Obesity-associated extracellular and ultrastructural changes in adipocytes: Impact on insulin sensitivity

Abstract

Obesity is characterized by adipose tissue expansion due to excess caloric intake, which then leads to increased risk for the development of metabolic complications, such as Type 2 diabetes. Obesity-associated changes in adipose tissue include changes in the extracellular matrix of adipocytes, ultrastructural changes within adipocytes, altered adipokine secretion, and altered energy homeostasis.;Adipocytes are embedded in a unique extracellular environment, which undergoes remodeling during adipose tissue expansion to accommodate adipocyte growth. I demonstrate an overall upregulation of extracellular matrix components in adipose tissue during metabolic dysregulation, suggesting a state of "adipose tissue fibrosis" during obesity.

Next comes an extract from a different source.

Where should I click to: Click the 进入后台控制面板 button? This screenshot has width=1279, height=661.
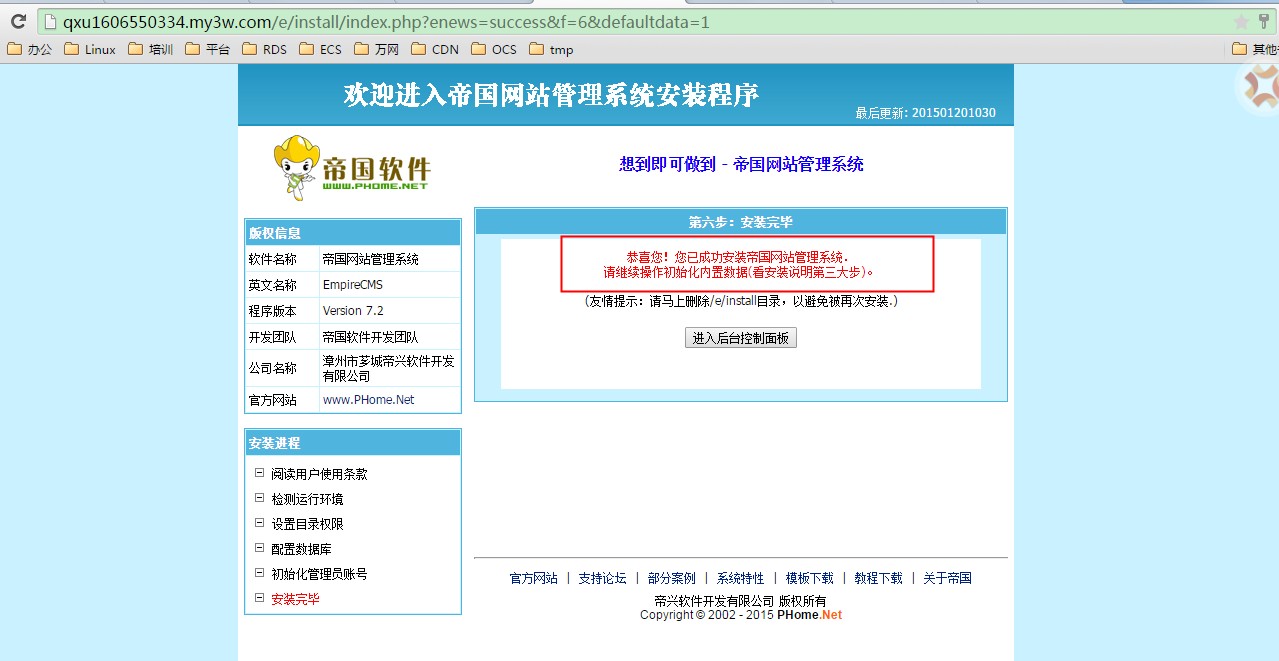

I focused on collagen VI, a prominent constituent of the adipose tissue matrix. Using an obese collagen VI null model, I found that in the absence of extracellular collagen VI, adipocytes become hypertrophic and are paradoxically associated with substantial metabolic improvements, including improved glucose and lipid clearance, and a significant reduction in inflammation. Our data highlights the concept of the adipocyte extracellular matrix as a restrictive environment which hinders adipocyte expansion. Therefore, a weakened adipocyte extracellular scaffold enables "stress-free" adipocyte expansion during states of positive energy balance, and is consequently associated with an improved inflammatory and metabolic profile.;Adipocytes are also a major storage center of cholesterol and are enriched in caveolae. This makes them very sensitive to changes in cholesterol levels, such as through the cholesterol-lowering drugs statins. I explored the in vivo effects of statins and find that statins disrupt caveolar invagination in adipocytes. Statins also affect the secretory profile of adipocytes, specifically reducing secretion of the high molecular weight (HMW) form of adiponectin (an insulin-sensitizing adipokine). Surprisingly, this HMW adiponectin secretion defect does not affect insulin sensitivity. Statin exposure also reduces adiposity and adipocyte size in ob/ob mice, suggesting that inhibition of cholesterol biosynthesis can also have implications in triglyceride metabolism in adipocytes.;Our results suggest that both the extracellular matrix and cholesterol can have implications in regulating the degree of adipocyte hypertrophy and makes their study important for understanding obesity and its associated metabolic phenotype.